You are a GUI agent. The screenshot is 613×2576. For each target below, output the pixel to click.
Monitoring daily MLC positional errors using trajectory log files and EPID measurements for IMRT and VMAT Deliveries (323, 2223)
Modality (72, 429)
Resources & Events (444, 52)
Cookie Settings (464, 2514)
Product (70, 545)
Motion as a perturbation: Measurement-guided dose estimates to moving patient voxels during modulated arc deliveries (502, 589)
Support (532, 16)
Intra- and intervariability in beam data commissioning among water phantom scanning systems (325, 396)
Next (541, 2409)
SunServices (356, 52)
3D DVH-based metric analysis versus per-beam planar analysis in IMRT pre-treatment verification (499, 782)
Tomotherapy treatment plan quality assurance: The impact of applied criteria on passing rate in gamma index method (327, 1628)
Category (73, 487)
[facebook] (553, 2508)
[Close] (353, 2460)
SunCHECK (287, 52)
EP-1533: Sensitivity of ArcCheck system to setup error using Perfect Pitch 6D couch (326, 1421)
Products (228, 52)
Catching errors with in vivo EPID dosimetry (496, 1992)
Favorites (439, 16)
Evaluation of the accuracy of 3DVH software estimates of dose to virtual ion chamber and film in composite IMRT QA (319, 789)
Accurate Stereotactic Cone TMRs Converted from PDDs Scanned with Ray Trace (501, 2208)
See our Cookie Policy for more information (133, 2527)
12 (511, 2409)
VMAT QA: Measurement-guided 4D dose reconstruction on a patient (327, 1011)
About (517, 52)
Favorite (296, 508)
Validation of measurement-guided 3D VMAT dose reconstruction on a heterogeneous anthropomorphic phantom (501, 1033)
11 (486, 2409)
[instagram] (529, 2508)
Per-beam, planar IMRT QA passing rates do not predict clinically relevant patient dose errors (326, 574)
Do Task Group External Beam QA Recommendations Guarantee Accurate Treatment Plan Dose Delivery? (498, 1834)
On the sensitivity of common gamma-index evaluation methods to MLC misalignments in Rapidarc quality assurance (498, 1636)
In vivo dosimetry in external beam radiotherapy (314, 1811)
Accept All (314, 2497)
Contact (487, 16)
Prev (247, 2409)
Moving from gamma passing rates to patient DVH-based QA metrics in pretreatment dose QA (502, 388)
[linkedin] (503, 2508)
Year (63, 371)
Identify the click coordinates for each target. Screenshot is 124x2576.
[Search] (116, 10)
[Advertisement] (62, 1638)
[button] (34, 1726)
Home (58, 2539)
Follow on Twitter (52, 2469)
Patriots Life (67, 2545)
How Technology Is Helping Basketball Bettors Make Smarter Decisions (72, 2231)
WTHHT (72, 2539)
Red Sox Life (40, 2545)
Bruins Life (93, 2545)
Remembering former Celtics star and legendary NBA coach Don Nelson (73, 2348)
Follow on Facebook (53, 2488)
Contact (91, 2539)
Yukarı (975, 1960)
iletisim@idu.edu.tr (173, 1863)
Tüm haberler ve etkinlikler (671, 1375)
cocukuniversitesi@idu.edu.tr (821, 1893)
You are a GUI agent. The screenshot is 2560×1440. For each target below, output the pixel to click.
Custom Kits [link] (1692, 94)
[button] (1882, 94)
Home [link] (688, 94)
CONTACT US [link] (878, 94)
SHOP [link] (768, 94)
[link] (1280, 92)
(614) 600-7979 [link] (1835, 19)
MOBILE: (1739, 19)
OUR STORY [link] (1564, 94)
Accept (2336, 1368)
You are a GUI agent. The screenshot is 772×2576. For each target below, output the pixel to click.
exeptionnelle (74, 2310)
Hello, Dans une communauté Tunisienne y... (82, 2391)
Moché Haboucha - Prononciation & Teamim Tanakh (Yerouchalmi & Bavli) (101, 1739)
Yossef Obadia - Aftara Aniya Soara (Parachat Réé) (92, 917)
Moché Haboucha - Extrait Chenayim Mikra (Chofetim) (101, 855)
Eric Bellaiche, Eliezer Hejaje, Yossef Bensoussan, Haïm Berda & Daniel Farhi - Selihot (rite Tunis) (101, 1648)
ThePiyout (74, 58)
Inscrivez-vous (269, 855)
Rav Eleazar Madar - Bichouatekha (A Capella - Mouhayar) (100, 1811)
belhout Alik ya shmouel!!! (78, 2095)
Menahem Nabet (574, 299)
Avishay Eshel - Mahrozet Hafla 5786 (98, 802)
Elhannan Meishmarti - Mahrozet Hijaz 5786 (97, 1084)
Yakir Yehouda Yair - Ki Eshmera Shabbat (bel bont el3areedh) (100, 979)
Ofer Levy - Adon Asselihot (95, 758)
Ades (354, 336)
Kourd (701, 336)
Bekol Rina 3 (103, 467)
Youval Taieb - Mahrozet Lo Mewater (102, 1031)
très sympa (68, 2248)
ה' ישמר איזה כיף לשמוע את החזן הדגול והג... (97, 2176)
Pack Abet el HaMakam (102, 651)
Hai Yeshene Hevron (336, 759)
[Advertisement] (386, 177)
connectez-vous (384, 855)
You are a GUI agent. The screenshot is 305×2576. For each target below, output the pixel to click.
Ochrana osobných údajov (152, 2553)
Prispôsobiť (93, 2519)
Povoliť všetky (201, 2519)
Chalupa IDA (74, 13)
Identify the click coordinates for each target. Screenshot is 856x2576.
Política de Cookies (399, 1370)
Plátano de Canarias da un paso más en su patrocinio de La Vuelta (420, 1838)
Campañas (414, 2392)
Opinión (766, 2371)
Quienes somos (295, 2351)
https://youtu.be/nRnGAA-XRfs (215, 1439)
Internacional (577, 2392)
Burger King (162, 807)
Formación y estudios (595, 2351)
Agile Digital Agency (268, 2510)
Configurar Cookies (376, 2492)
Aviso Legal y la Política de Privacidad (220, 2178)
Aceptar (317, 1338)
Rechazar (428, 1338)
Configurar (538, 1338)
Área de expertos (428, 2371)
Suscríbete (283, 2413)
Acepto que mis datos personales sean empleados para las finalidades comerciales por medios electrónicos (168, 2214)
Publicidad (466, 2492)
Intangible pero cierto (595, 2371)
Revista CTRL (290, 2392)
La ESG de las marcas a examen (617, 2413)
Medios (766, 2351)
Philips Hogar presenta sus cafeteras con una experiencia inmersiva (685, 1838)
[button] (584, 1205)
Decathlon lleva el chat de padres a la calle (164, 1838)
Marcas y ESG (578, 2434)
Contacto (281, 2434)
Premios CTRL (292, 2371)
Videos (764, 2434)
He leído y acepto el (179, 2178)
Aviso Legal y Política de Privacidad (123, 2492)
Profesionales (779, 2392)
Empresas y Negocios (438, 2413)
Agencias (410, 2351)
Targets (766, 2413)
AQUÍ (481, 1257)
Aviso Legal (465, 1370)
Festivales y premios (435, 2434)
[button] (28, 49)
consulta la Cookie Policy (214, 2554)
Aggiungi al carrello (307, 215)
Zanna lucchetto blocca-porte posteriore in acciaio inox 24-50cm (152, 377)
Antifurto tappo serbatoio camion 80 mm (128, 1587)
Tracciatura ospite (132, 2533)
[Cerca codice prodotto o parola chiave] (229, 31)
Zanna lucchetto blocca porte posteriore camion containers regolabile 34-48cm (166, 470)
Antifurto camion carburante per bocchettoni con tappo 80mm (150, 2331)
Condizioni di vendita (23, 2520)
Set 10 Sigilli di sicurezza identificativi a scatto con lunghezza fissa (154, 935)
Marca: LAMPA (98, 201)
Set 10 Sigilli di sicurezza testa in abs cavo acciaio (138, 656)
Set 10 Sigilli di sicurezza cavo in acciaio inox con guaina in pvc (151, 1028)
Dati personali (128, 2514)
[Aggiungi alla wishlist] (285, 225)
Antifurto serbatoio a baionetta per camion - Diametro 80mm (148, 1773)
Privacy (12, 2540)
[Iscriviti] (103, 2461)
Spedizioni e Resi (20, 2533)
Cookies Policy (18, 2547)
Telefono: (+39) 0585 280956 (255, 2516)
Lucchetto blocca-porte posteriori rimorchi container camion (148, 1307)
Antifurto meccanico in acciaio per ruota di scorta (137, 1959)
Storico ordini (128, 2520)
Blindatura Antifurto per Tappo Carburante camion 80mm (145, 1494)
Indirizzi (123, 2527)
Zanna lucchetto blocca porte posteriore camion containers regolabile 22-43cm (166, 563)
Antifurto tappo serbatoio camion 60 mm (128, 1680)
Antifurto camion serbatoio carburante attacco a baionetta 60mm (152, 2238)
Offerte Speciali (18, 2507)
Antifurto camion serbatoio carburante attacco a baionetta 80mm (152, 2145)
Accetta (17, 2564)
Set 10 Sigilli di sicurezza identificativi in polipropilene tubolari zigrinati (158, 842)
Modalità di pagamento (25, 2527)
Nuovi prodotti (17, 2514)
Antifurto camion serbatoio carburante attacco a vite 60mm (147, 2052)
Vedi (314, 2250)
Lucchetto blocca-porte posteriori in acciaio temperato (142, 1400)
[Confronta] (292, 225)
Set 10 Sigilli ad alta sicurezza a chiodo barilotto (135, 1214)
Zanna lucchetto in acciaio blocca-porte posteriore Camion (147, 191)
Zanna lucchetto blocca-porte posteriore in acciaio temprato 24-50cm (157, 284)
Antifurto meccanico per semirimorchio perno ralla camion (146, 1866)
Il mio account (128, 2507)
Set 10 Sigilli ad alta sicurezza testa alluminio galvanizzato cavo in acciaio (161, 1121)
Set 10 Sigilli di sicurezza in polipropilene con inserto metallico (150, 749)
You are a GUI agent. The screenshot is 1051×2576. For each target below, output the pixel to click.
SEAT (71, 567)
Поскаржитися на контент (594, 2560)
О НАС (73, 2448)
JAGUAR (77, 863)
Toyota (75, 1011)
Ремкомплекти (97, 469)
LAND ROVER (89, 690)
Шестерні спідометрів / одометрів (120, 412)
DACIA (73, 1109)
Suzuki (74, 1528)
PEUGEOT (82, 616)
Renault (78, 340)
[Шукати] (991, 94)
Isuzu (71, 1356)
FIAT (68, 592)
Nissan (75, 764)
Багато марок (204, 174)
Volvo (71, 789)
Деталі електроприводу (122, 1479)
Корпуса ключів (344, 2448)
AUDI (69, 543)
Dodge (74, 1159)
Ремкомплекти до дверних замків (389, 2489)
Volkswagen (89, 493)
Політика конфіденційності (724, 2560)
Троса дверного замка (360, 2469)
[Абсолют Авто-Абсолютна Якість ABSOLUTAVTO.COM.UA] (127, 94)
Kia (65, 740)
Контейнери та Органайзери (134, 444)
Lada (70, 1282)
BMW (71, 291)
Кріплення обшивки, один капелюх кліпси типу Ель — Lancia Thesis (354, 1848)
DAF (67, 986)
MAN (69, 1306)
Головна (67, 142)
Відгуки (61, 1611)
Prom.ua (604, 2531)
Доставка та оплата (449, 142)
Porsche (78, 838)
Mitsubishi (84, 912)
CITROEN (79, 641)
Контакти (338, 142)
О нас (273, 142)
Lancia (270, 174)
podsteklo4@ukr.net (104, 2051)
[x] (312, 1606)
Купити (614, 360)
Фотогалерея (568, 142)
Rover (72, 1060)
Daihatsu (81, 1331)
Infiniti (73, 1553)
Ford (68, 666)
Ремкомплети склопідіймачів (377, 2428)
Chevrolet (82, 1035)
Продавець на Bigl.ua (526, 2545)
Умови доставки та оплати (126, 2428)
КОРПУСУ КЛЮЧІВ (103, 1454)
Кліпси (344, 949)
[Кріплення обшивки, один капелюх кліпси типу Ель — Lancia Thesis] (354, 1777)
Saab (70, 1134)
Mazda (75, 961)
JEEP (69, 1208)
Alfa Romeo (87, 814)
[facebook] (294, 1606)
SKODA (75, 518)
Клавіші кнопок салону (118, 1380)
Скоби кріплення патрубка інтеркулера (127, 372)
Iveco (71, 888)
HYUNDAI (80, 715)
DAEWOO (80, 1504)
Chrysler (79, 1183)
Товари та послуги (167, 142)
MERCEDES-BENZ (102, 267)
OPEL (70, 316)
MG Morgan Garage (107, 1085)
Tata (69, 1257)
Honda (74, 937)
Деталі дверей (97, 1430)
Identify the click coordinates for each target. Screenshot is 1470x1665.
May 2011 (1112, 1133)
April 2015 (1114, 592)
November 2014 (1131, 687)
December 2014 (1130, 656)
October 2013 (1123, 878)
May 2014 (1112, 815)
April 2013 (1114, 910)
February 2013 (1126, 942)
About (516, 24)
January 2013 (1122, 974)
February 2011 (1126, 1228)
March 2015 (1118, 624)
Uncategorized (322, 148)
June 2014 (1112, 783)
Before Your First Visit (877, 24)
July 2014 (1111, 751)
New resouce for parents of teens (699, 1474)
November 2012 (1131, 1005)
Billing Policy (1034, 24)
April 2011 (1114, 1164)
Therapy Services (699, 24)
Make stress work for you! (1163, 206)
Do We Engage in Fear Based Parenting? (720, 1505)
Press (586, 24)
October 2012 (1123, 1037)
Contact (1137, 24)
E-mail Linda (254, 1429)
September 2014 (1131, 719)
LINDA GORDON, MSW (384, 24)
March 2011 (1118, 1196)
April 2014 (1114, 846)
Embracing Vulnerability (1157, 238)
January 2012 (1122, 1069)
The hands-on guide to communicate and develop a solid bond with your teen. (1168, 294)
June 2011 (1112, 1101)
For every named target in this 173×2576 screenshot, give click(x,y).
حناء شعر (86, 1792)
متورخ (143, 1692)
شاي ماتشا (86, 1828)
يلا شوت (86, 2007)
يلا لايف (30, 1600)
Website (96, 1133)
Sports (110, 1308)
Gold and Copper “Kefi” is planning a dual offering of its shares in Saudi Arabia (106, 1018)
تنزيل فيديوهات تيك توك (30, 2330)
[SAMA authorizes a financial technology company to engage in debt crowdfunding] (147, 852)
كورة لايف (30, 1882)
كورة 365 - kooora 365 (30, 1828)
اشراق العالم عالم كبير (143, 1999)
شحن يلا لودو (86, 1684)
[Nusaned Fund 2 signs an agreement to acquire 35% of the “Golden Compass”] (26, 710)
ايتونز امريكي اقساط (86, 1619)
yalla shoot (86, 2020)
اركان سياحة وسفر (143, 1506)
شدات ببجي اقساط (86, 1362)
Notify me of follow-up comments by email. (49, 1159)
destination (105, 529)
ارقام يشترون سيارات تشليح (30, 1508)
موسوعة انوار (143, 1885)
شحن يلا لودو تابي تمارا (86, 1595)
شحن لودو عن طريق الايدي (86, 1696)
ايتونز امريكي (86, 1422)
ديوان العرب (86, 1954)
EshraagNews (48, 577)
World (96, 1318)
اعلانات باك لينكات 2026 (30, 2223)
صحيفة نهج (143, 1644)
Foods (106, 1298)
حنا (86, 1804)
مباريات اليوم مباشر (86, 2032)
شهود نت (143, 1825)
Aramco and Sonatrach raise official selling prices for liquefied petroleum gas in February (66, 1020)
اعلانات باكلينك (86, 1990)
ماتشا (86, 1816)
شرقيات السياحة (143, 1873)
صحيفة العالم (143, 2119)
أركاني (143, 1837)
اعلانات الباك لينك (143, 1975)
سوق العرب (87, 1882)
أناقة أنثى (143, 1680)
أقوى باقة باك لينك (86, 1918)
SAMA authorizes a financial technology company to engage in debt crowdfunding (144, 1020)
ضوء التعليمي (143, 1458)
***
What the task asks:
Copy every line of the data above in which the string "company" appears.

Written solution:
[SAMA authorizes a financial technology company to engage in debt crowdfunding] (147, 852)
SAMA authorizes a financial technology company to engage in debt crowdfunding (144, 1020)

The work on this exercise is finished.